■ RECORDS FOR THIS EXERCISE ■
+ + +

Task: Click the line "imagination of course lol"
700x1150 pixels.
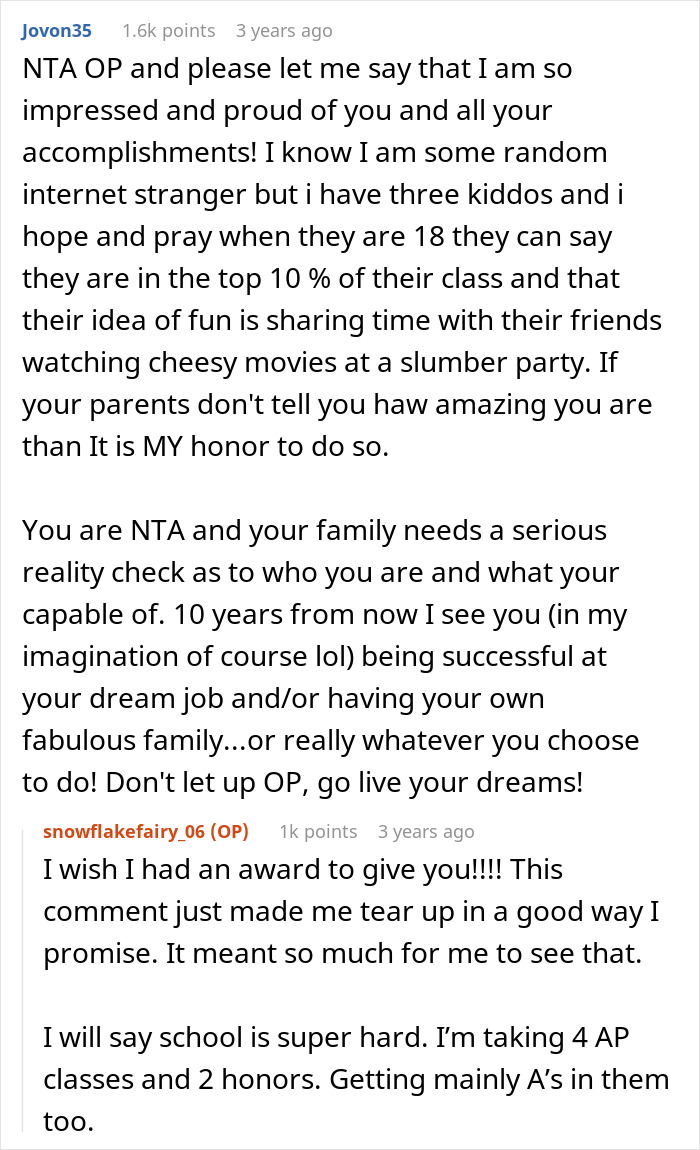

+ + +

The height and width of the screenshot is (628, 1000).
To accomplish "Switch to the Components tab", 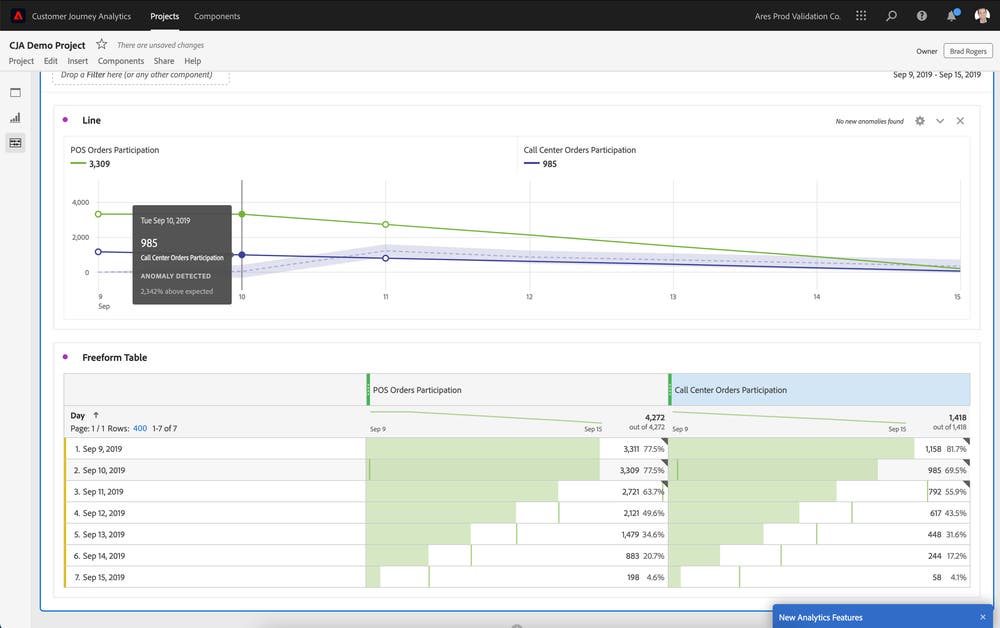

+ + +

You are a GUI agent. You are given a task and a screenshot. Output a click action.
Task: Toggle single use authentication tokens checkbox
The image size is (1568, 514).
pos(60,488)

+ + +

■ THE EXERCISE ■
Show each line of the data above that contains the word "screenshot".

■ IN RESPONSE ■
The height and width of the screenshot is (628, 1000).
You are a GUI agent. You are given a task and a screenshot. Output a click action.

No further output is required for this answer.